Hemingway hopes to interview experts in breathing techniques like James Nestor, experts in soil and farm-to-table systems and other celebrities who share her interests.

“We’ll be talking to experts, scientists that back up these things,” Hemingway said.

Her movies made a difference, too

After “Lipstick” and “Manhattan,” Hemingway earned starring roles in “Personal Best,” the Dorothy Stratten biopic “Star 80” and “The Mean Season.” Looking back at her film work, Hemingway realized many of her films tackled social issues.

In “Personal Best,” Hemingway played a track athlete who begins a relationship with her teammate. Hemingway says it was groundbreaking to tackle LGBTQ relationships in a mainstream movie in 1982.

“Maybe they weren’t the biggest box office [hits] but I never realized the impact that they would have,” Hemingway said. “Then, everything was taboo. It was all new.”

Hemingway played a role in LGBTQ depictions on television when she kissed Roseanne Barr in a 1994 episode of the comedian’s sitcom.

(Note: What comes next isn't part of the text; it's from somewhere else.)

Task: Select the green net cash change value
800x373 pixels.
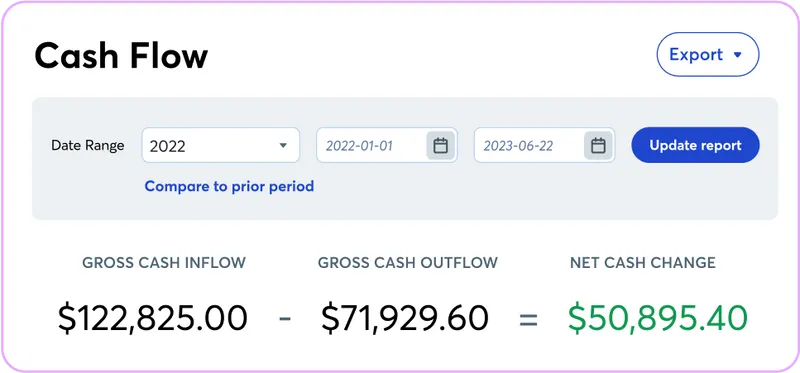Action: coord(658,318)
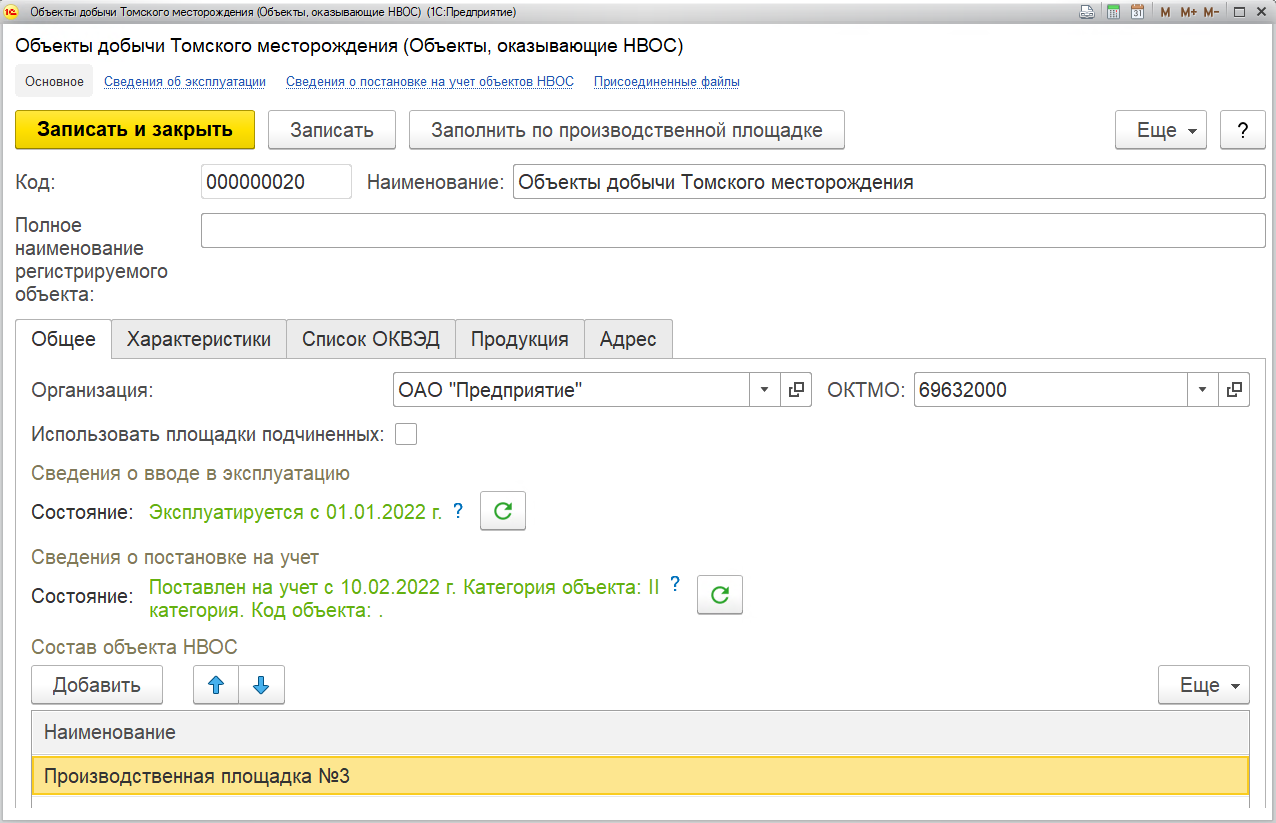Expand the Организация dropdown list

click(765, 390)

The episode was controversial in 1994, but Hemingway hopes it helped pave the way for more portrayals of LGBTQ characters on television.

“Now, we have labels for all the movements,” Hemingway said. “Whereas at the beginning of a movement, you don’t know if you’re in a movement because you’re just a part of it. Then you find out that you’re a part of something that changes the way we look at things.”

While acting as a teenager, and coping with undiagnosed depression, Hemingway realized she was searching for a sense of family among her film crews. Those proved to be short-lived, as cast and crew dispersed once filming wrapped.

“I would go into depression afterwards because the fake families that I created in my mind were all of a sudden gone,” Hemingway said. “Because I was so young, I didn’t understand what it was that I was going through.”

When she does pursue film and television projects, Hemingway says she can now manage her depression. In addition to breathing and meditation, Hemingway uses techniques such as yoga.

She says she has also had success with brainwave technologies, which synchronize the hemispheres of the brain to create new neural pathways. However, there is little medical research on the technique yet.

“I was in fight or flight most of my life,” Hemingway said. “When I was pulled out of that, I was like holy [expletive], you can be happy every day? This is brand new.”

Future acting projects for Hemingway may include a television series adaptation of the Ernest Hemingway memoir “A Movable Feast,” which she would also produce. She also hopes to direct an independent film.

“I don’t need to be a featured actor anymore to feel as though I’m being creative or making a contribution,” Hemingway said.

“The Wall of Mexico” is available on video-on-demand Tuesday.